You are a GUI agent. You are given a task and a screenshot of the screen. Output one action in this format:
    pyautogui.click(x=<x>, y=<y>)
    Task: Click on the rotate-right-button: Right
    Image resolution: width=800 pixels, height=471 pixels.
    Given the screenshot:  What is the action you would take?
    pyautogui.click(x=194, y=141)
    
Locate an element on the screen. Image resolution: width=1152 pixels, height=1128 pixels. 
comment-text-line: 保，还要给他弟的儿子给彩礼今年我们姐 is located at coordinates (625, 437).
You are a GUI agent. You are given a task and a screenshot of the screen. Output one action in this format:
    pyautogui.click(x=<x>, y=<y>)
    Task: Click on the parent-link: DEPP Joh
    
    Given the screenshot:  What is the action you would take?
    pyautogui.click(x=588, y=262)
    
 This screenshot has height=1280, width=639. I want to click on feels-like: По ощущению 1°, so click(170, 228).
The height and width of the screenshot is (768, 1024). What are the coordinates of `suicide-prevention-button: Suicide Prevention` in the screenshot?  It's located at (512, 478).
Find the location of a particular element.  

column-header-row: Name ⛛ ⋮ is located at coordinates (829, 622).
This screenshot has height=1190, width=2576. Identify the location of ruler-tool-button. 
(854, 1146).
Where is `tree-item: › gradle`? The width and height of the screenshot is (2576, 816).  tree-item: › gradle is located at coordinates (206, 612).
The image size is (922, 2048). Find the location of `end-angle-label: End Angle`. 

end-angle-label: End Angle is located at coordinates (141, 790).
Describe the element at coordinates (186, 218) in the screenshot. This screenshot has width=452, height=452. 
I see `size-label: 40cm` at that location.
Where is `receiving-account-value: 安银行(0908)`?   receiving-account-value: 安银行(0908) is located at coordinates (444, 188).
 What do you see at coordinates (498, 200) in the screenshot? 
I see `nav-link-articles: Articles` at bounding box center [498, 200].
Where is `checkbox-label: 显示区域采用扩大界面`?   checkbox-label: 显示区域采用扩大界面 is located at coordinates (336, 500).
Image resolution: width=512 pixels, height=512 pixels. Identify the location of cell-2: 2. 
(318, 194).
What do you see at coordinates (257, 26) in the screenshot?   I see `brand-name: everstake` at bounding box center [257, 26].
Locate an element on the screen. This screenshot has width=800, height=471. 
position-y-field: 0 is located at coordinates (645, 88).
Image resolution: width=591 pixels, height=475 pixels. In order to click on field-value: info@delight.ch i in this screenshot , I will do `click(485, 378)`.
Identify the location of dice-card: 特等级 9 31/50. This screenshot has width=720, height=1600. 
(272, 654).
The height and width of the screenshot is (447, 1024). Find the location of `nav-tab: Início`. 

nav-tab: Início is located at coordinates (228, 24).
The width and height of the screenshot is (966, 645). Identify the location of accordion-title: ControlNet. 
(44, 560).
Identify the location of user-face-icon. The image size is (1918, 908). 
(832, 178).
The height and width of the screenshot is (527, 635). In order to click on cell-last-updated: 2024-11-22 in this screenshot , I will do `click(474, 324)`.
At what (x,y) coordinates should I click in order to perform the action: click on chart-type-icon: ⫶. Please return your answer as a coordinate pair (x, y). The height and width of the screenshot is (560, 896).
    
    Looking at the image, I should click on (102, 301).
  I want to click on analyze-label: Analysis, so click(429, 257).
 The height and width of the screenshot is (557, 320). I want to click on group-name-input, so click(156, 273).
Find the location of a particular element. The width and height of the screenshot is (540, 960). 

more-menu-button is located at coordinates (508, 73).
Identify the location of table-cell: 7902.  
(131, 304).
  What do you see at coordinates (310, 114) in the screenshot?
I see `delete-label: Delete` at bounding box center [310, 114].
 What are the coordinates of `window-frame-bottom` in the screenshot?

_____

> Exercise
Rewrite the entries above as a JSON list of strings, one string for each line, with blank lines left out.

> Written answer
[
  "You are a GUI agent. You are given a task and a screenshot of the screen. Output one action in this format:",
  "    pyautogui.click(x=<x>, y=<y>)",
  "    Task: Click on the rotate-right-button: Right",
  "    Image resolution: width=800 pixels, height=471 pixels.",
  "    Given the screenshot:  What is the action you would take?",
  "    pyautogui.click(x=194, y=141)",
  "Locate an element on the screen. Image resolution: width=1152 pixels, height=1128 pixels. ",
  "comment-text-line: 保，还要给他弟的儿子给彩礼今年我们姐 is located at coordinates (625, 437).",
  "You are a GUI agent. You are given a task and a screenshot of the screen. Output one action in this format:",
  "    pyautogui.click(x=<x>, y=<y>)",
  "    Task: Click on the parent-link: DEPP Joh",
  "    Given the screenshot:  What is the action you would take?",
  "    pyautogui.click(x=588, y=262)",
  " This screenshot has height=1280, width=639. I want to click on feels-like: По ощущению 1°, so click(170, 228).",
  "The height and width of the screenshot is (768, 1024). What are the coordinates of `suicide-prevention-button: Suicide Prevention` in the screenshot?  It's located at (512, 478).",
  "Find the location of a particular element.  ",
  "column-header-row: Name ⛛ ⋮ is located at coordinates (829, 622).",
  "This screenshot has height=1190, width=2576. Identify the location of ruler-tool-button. ",
  "(854, 1146).",
  "Where is `tree-item: › gradle`? The width and height of the screenshot is (2576, 816).  tree-item: › gradle is located at coordinates (206, 612).",
  "The image size is (922, 2048). Find the location of `end-angle-label: End Angle`. ",
  "end-angle-label: End Angle is located at coordinates (141, 790).",
  "Describe the element at coordinates (186, 218) in the screenshot. This screenshot has width=452, height=452. ",
  "I see `size-label: 40cm` at that location.",
  "Where is `receiving-account-value: 安银行(0908)`?   receiving-account-value: 安银行(0908) is located at coordinates (444, 188).",
  " What do you see at coordinates (498, 200) in the screenshot? ",
  "I see `nav-link-articles: Articles` at bounding box center [498, 200].",
  "Where is `checkbox-label: 显示区域采用扩大界面`?   checkbox-label: 显示区域采用扩大界面 is located at coordinates (336, 500).",
  "Image resolution: width=512 pixels, height=512 pixels. Identify the location of cell-2: 2. ",
  "(318, 194).",
  "What do you see at coordinates (257, 26) in the screenshot?   I see `brand-name: everstake` at bounding box center [257, 26].",
  "Locate an element on the screen. This screenshot has width=800, height=471. ",
  "position-y-field: 0 is located at coordinates (645, 88).",
  "Image resolution: width=591 pixels, height=475 pixels. In order to click on field-value: info@delight.ch i in this screenshot , I will do `click(485, 378)`.",
  "Identify the location of dice-card: 特等级 9 31/50. This screenshot has width=720, height=1600. ",
  "(272, 654).",
  "The height and width of the screenshot is (447, 1024). Find the location of `nav-tab: Início`. ",
  "nav-tab: Início is located at coordinates (228, 24).",
  "The width and height of the screenshot is (966, 645). Identify the location of accordion-title: ControlNet. ",
  "(44, 560).",
  "Identify the location of user-face-icon. The image size is (1918, 908). ",
  "(832, 178).",
  "The height and width of the screenshot is (527, 635). In order to click on cell-last-updated: 2024-11-22 in this screenshot , I will do `click(474, 324)`.",
  "At what (x,y) coordinates should I click in order to perform the action: click on chart-type-icon: ⫶. Please return your answer as a coordinate pair (x, y). The height and width of the screenshot is (560, 896).",
  "    Looking at the image, I should click on (102, 301).",
  "  I want to click on analyze-label: Analysis, so click(429, 257).",
  " The height and width of the screenshot is (557, 320). I want to click on group-name-input, so click(156, 273).",
  "Find the location of a particular element. The width and height of the screenshot is (540, 960). ",
  "more-menu-button is located at coordinates (508, 73).",
  "Identify the location of table-cell: 7902.  ",
  "(131, 304).",
  "  What do you see at coordinates (310, 114) in the screenshot?",
  "I see `delete-label: Delete` at bounding box center [310, 114].",
  " What are the coordinates of `window-frame-bottom` in the screenshot?"
]